Figure 6. Expression of BoALMT1 in transgenic Arabidopsis plants results in enhanced citrate release and Al tolerance. (A) BoALMT1 expression in the two transgenic lines (A1 and A2) and a control line (WT). (B) Root malate exudation in the absence and presence of 50 μM AlCl3. Experiments were repeated at least three times (n = 100). (C) Root growth of representative plants from two independent transgenic lines grown in agar medium in the absence or presence of Al for 2 days. (D) Relative root growth of the plants subjected to 400 μM Al for 2 d. Each bar represents the mean of three replicates ± SD (n = 4). (E) Comparison H+ flux at the DEZ of 4- to 5-day-old Arabidopsis thaliana seedlings in the presence and absence of Al. Data are given as means ± SD (n = 3–5). Different letters above the columns indicate significant differences (P < 0.05) between treatments.
Al-activated malate transporters (ALMT) have been reported to be involved in Al tolerance and have been isolated from Arabidopsis, M. sativa, oil seed rape, rye, wheat, and soybean (Sasaki et al., 2004; Hoekenga et al., 2006; Ligaba et al., 2006; Collins et al., 2008; Liang et al., 2013). Here we reported that Al-induced cabbage BoALMT1 enhanced malate secretion under Al stress in Arabidopsis. BoALMT1 contains five predicted transmembrane domains (Figure 1A) and was most closely clustered with BnALMT1 (Figure 1B). The expression of BoALMT1 was rapidly induced by aluminum and was primarily localized to the root (Figure 2). Some ALMTs are Al-induced but not Al-activated, such as GmALMT1, but AtALMT1 is both induced and activated by Al (Hoekenga et al., 2006; Liang et al., 2013). If BoALMT1 is activated by Al requires further studies.
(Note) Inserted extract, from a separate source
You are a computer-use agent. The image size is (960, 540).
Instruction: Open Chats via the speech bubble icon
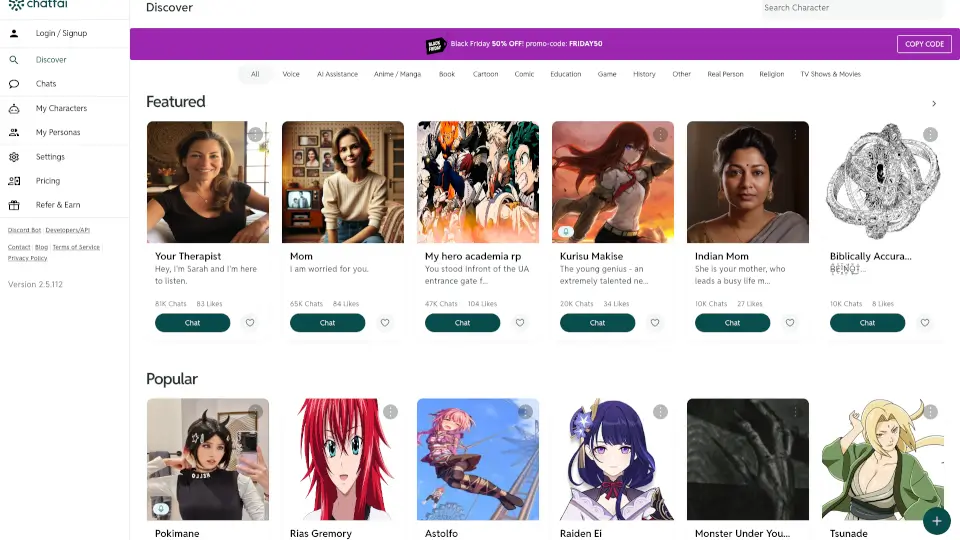[x=14, y=84]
BoALMT1 was heterologously expressed in oocytes and Arabidopsis to analyze its function (Figures 5, 6). In oocytes, under the absence of Al condition, cells expressing BoALMT1 secreted more H+ compared with control cells. After Al treatment, H+ influx diminished in the wild type cells and slightly reduced in the BoALMT1-expressing cells (Figure 5A). In Arabidopsis, the BoALMT1 overexpression lines exhibited longer root elongation and more malate exudation under Al treatment compared with WT lines, but there no difference between WT and transgenic lines (Figures 6B–D). These results demonstrate that BoALMT1 increase malate secretion to resist Al tolerance in Arabidopsis. This was similar with the reported homologous ALMTs in Arabidopsis and B. napus (Hoekenga et al., 2006; Ligaba et al., 2006). In Figure 6E, compared with the low pH condition, BoALMT1 expressing plants secreted H+ form root tips while the WT plants only diminished the H+ influx. As described by Ahn and Matsumoto, the activity of H+-ATPase of Al-tolerance wheat lines was higher than that of Al-sensitive wheat under Al treatment (Ahn and Matsumoto, 2006). In faba bean, the activity of PM H+-ATPase was increased and positively associated with citrate exudation under Al stress (Chen et al., 2015). The similar results were also found in our previous study about BoMATE (Wu et al., 2014). Our results might imply that BoALMT1 mediate malate transport instead of directly mediate H+ flux, and the H+ efflux might associate with the secretion of malate (Figures 5, 6). However, the causes of these different H+ flux patterns between Xenopus oocytes and Arabidopsis are unclear. Expressing ALMTs in yeast and bacteria did not show their functions (Ryan et al., 2011). BoALMT1 may behave differently in these two heterologous expressing systems. So combining the previous studies by Wu et al. (2014) and Chen et al. (2015) with our findings, we speculated that the secretions of organic acids such as citrate and malate was associated with the activity of PM H+-ATPase to resist Al stress.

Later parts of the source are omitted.